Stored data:
──────

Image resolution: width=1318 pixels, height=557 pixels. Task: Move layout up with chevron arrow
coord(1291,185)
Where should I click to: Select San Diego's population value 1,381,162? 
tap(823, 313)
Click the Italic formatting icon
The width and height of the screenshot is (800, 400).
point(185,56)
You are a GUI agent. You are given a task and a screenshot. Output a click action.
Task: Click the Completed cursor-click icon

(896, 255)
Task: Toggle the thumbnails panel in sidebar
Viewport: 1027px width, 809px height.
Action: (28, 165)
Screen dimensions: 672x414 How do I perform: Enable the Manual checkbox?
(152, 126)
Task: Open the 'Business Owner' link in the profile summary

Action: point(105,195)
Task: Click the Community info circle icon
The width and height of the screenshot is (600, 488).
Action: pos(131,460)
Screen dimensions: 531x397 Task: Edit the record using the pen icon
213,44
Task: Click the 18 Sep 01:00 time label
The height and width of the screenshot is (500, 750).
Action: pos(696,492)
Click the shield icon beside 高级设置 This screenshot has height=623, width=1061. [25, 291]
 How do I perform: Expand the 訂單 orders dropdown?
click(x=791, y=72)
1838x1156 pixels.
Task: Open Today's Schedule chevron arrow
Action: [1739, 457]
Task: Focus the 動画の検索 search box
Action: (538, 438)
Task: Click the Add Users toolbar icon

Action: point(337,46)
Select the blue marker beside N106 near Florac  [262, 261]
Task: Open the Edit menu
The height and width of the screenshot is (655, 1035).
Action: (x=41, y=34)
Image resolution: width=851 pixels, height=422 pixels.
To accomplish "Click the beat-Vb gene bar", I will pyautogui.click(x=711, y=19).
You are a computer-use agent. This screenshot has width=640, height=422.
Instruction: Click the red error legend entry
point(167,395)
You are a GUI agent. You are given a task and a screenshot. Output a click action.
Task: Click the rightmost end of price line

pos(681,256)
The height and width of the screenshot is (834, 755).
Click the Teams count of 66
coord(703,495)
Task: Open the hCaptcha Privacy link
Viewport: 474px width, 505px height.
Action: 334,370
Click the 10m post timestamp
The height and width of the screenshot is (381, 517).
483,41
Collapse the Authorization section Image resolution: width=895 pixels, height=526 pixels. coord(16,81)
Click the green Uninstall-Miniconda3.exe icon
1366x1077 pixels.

──────

§ TASK STATEMENT
Among the entries above, locate the lines containing "Task: Open the 'Business" and "Task: Open the Edit menu", and transcribe exactly those two lines and all lines between.

§ ANSWER TO THE PROBLEM
Task: Open the 'Business Owner' link in the profile summary

Action: point(105,195)
Task: Click the Community info circle icon
The width and height of the screenshot is (600, 488).
Action: pos(131,460)
Screen dimensions: 531x397 Task: Edit the record using the pen icon
213,44
Task: Click the 18 Sep 01:00 time label
The height and width of the screenshot is (500, 750).
Action: pos(696,492)
Click the shield icon beside 高级设置 This screenshot has height=623, width=1061. [25, 291]
 How do I perform: Expand the 訂單 orders dropdown?
click(x=791, y=72)
1838x1156 pixels.
Task: Open Today's Schedule chevron arrow
Action: [1739, 457]
Task: Focus the 動画の検索 search box
Action: (538, 438)
Task: Click the Add Users toolbar icon

Action: point(337,46)
Select the blue marker beside N106 near Florac  [262, 261]
Task: Open the Edit menu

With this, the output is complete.